Date Published: 29 April 2016

Harnessing the healing properties of honey to help in the fight against antimicrobial resistance

antibiotic properties of honey

Scientists at Southampton University in England are researching the healing properties of honey with particular interest in how this natural product might be useful against antimicrobial resistance.

The researchers are using Surgihoney, an engineered, medical honey that has a potent antimicrobial agent with antibiofilm activity. They are particularly interested in the possibility of this honey being useful against chronic rhinosinusitis (CRS), a condition said to affect 15% of the UK population and cost the British National Health Service (NHS) about £100m a year. Patients affected by CRS often suffer from recurrent bacterial infections in the sinus cavities.

According to the scientists, conventional antibiotics are rarely effective in eradicating the bacterial infection active in chronic rhinosinusitis patients, many of whom need many sinus operations during their lifetimes. New treatments are therefore required to prevent disease recurrence, and to reduce the on-going need for antibiotics and surgery.

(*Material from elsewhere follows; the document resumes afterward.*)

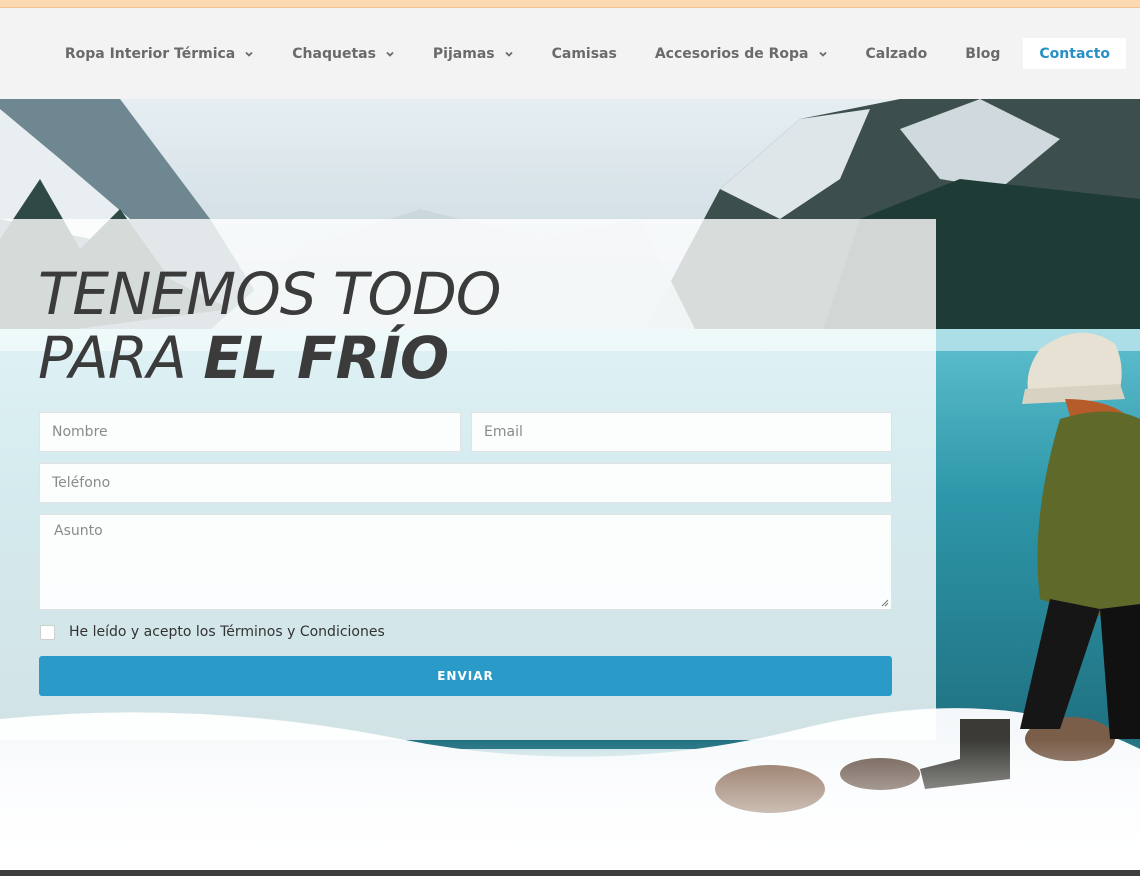 The image size is (1140, 876). I want to click on headline-light-text: PARA, so click(121, 358).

Mr Rami Salib, Associate Professor of Rhinology at the University of Southampton and Consultant Ear, Nose and Throat Surgeon at Southampton General Hospital, who is leading the study said:

" The problem of chronic sinus infections not only impacts significantly on patients' quality of life but these infections tend to be resistant to antibiotics and patients often end up needing multiple operations and a lot of antibiotics during their lifetimes.
_ There is an emphasis on trying to develop new strategies and new therapeutic options to reduce reliance on antibiotics and the need for operations which are quite expensive. This is particularly pertinent in an over-stretched and under-funded NHS.
_ We want to develop novel biofilm-targeted therapies which reduce our reliance on antibiotics and the risk of antimicrobial resistance which is of epidemic proportions and a worldwide issue and challenge for us all. The Surgihoney work we are doing at the moment is a crucial and fundamental part of our current research programme
."

The present research includes laboratory studies to test the ability of Surgihoney to kill bacterial biofilms. The researchers hope to extend this work by conducting a clinical trial to investigate the success of Surgihoney treating chronic rhinosinusitis patients following endoscopic sinus surgery.

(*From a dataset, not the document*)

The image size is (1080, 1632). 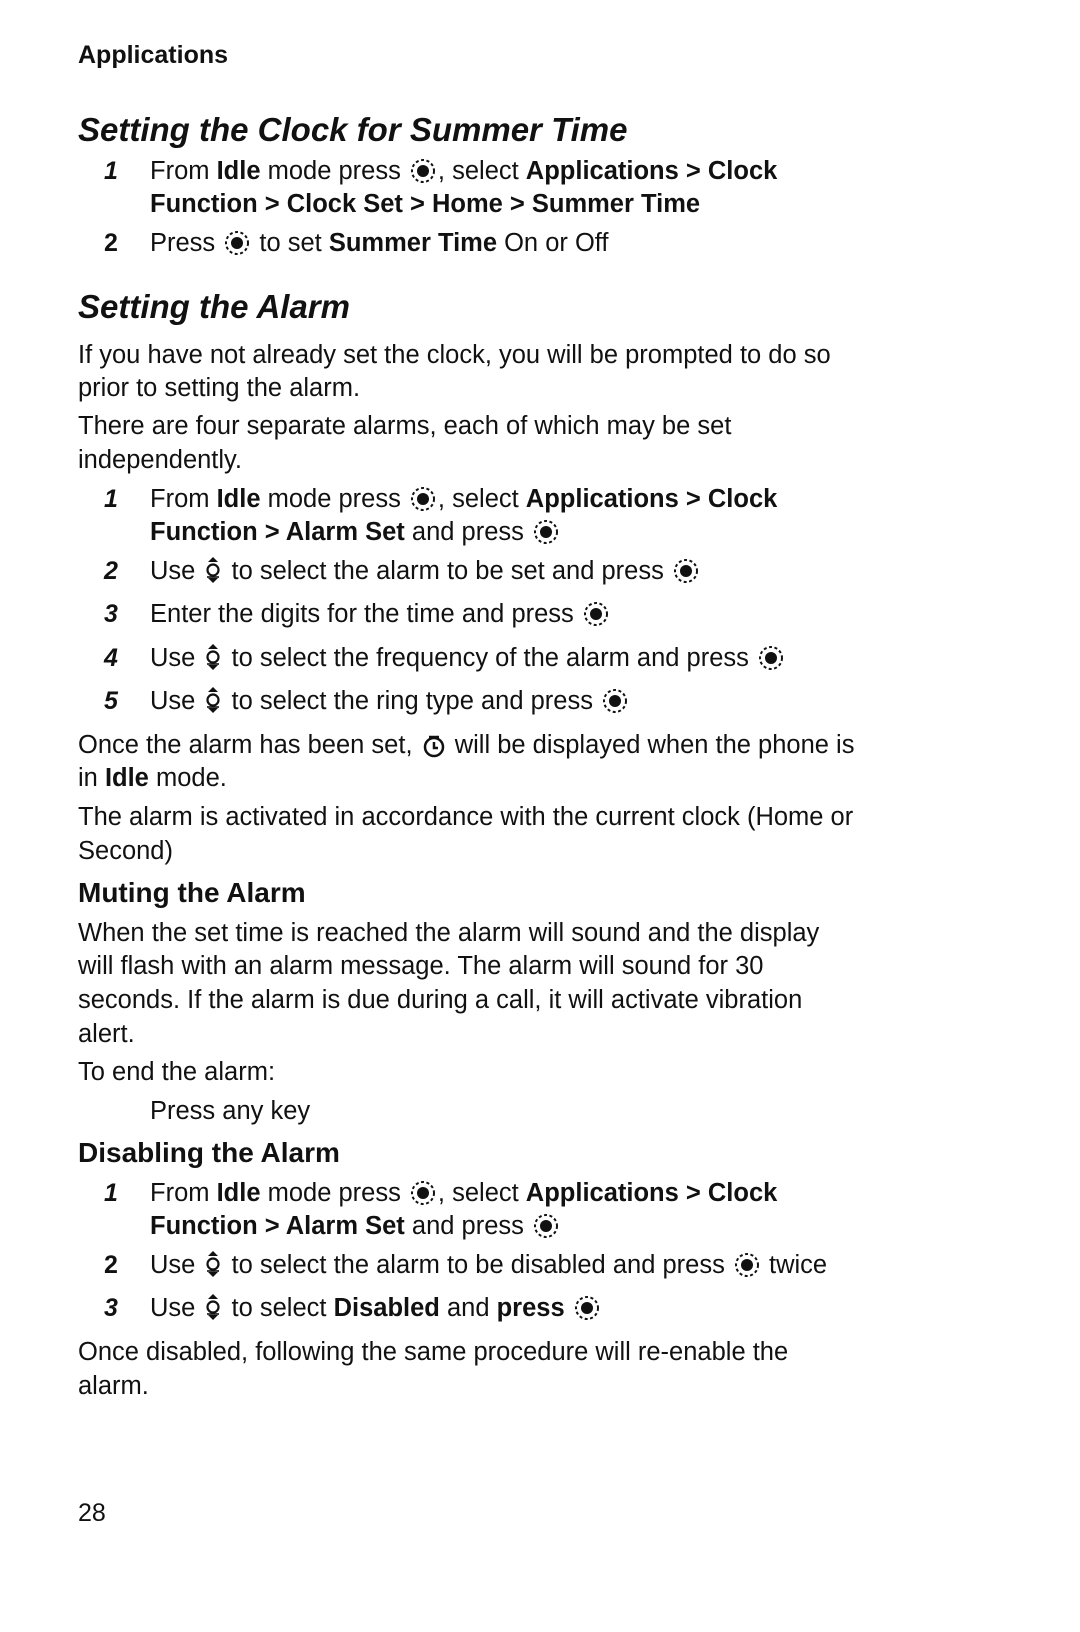 I want to click on step-text: Enter the digits for the time and press, so click(x=380, y=614).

Ali Salamat, a Rhinology Clinical Research Fellow and ENT Specialist Registrar who is pursuing scientific research on Surgihoney's antimicrobial profile said:

" One in five of hospital-acquired infections are attributed to MRSA. Current treatments for MRSA infections are limited due to expense and the problem of emerging resistance. Our preliminary findings have shown Surgihoney is not just effective in killing MSSA (methicillin-sensitive Staphylococcus aureus) but also MRSA (methicillin-resistant Staphylococcus aureus).
_ We want to develop this engineered honey as a novel treatment for MRSA-associated infections. If successful, this could address the issue of antimicrobial resistance and save the NHS a significant amount of money
."

Ian Staples, founder and chief executive of Matoke Holdings Ltd. who are collaborating with the university scientists on this study, said that "Instead of talking about a global antibiotics catastrophe, it is very refreshing to be talking about a British solution."

Source(s): Southampton University, Hampshire, England.